Étrange institut que voilà... Sans doute fallait-il une certaine persévérance pour oser concevoir l'idée même de réunir diverses bombes à retardement en un seul et unique lieu... Sharlay pensait aussi à l'hypothèse du traumatisme crânien après une mauvaise chute. Ne lui répétions pas assez d'imaginer tous les futurs possible ? Et bien certes, c'était faire preuve d'ironisme, voir d'humour décadent, mais pour une fois qu'elle écoutait ce qu'on lui disait ! Forcément du bourrage de crâne, au fait...
Un léger sourire en coin vint tracer une fine ligne sur ses traits, pour s'évanouir comme un souvenir d'enfant une demi seconde plus tard. Elle devait cesser d'être aussi émotive, aussi bien au niveau facial que mental...

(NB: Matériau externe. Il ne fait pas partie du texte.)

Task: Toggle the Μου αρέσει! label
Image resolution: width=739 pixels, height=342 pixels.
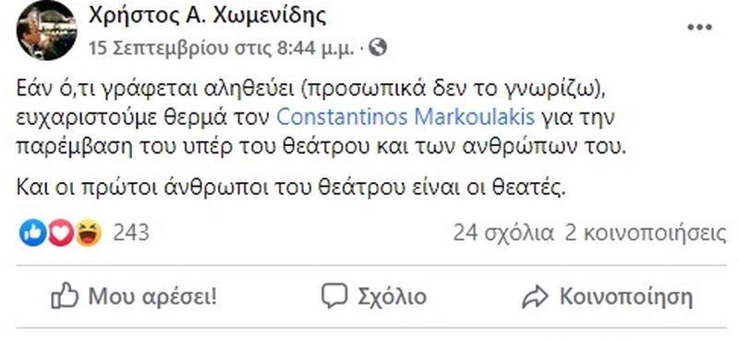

Un pas, puis un autre. Les phalanges blanchis d'avoir trop serré les lanières de son premier et dernier sac, le regard levé vers l'immense façade avant de l'institut, elle ne bougeait plus. Reculer ? Avancer ? Non, ça aussi, elle l'avait répudiait. Inspiration, expiration. Surtout ne pas flancher, ne pas flancher, ne pas...
« Et zut ! »
S'en était trop ! Que pourrait-elle bien pouvoir faire au milieu de visages inconnus aux pouvoirs tous plus agressifs et dangereux les un que les autres ? Bon d'accord, c'est vrai qu'elle pourrait se contenter de survivre comme avant, de finir à l'état de carpette Welcome mi brûlé mi glacée mi électrocuté... Il faut bien partager ! Il faut croire que se retrouver au milieu de fanatiques ne l'enchantait guère, comparer son faible pouvoir à un don de destruction massive encore moins, et...
« Stop ! »
Elle se pinça l'arrête du nez entre le pouce et l'index et respira à nouveau un grand coup. Les piétons du coin allaient vraiment commencer à la prendre pour une folle alliée si elle continuait à parler toute seule ! Encore une fâcheuse habitude sans aboutissement. Sauf qu'elle avait maintenant l'habitude des impasses, et hésitait encore à entrer dans ce... ce... D'institut !
Qu'est-ce qui pouvait bien l'attacher autant au trottoir à ce point ?!? Elle se racla la gorge et se décida enfin à s'approcher ne serait-ce qu'un peu de ce grand portail imposant. Bon, et maintenant ? On invoquait le patriarche de l'Institut ? S'il s'était remis de son choc traumatique, bien entendu... Elle fouilla du regard l'entrée de verdure qu'elle pouvait apercevoir entre deux barreaux. Personne. Tiens, ça l'aurait étonné !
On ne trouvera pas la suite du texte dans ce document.